SAN DIEGO — Millions of Californians still need their REAL IDs if they want to use their driver’s license to board an airplane or access federal buildings after Oct 1. The Department of Motor Vehicles requires applicants to prove their identity, social security number and residency, but some married, divorced or adopted applicants contacted News 8 after they struggled to prove their legal last name.

“She goes ‘where is your proof of name change?’ and I went ‘on my social security card’,” said Cynthia McCain, who was denied a Real ID on her first attempt.

The DMV told her it requires a paper trail every time an applicant’s name changed if it doesn’t match their identity documents. For example, if a person has a passport in their maiden name, but got married and legally changed their last name, they would be required to provide a marriage certificate according to the DMV’s website.

Often, applicants without passports bring an original or certified copy of a U.S. birth certificate to prove their identity, but it must be accompanied with documentation containing the legal name change as a result of court action.
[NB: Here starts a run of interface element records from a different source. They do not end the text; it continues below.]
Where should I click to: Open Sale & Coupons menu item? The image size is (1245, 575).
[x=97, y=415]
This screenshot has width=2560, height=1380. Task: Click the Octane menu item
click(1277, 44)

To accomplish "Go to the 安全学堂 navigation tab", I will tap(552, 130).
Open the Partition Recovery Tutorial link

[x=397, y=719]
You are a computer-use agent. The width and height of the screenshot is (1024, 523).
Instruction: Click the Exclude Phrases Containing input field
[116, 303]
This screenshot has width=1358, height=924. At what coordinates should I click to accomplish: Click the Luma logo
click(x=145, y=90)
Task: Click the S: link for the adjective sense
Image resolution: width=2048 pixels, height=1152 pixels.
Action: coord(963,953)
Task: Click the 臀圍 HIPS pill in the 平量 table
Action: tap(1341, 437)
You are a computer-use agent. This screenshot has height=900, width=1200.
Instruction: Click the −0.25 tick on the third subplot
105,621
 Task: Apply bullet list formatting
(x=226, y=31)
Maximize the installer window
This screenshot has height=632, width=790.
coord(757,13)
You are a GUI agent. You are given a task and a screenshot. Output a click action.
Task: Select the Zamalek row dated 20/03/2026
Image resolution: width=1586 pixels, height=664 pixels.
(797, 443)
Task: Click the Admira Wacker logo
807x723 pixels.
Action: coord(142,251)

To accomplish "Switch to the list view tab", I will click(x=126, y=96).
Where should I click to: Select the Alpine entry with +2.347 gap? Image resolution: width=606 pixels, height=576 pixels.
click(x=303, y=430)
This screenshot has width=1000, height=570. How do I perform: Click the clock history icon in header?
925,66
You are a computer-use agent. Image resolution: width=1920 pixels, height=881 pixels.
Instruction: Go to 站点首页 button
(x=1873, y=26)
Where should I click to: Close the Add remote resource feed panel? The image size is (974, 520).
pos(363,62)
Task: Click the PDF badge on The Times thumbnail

“A lot of women when they get divorced have a burning ceremony for their certificate. Luckily, I didn’t do that,” said McCain, who went home and obtained the proper documentation.

The DMV urges REAL ID applicants to use its updated checklist to help determine what documents are needed. It also contains a disclosure that it doesn’t guarantee you will be able to obtain one based on selections made on the site.

“It was simple. I did everything online beforehand. I highly recommend that. It makes it a lot easier,” said Frank Fields after getting his REAL ID at the Clairemont DMV office. “I think the DMV did a great job setting things up online, so it was straightforward.”


California has issued 7.2 million REAL IDs as of Dec. 31, 2019. There are nearly 13 million remaining non-compliant ID-holders in the state. Not everyone is eligible to obtain a Real ID, such as those who received a driver’s license under A.B. 60.

The DMV urges REAL ID applicants to make an appointment, but is also inviting those without one or unable to obtain an appointment to walk-in well before the October deadline.

“Check the website and check it carefully,” said McCain. “In tiny print [it] says you may need proof if your name changed.”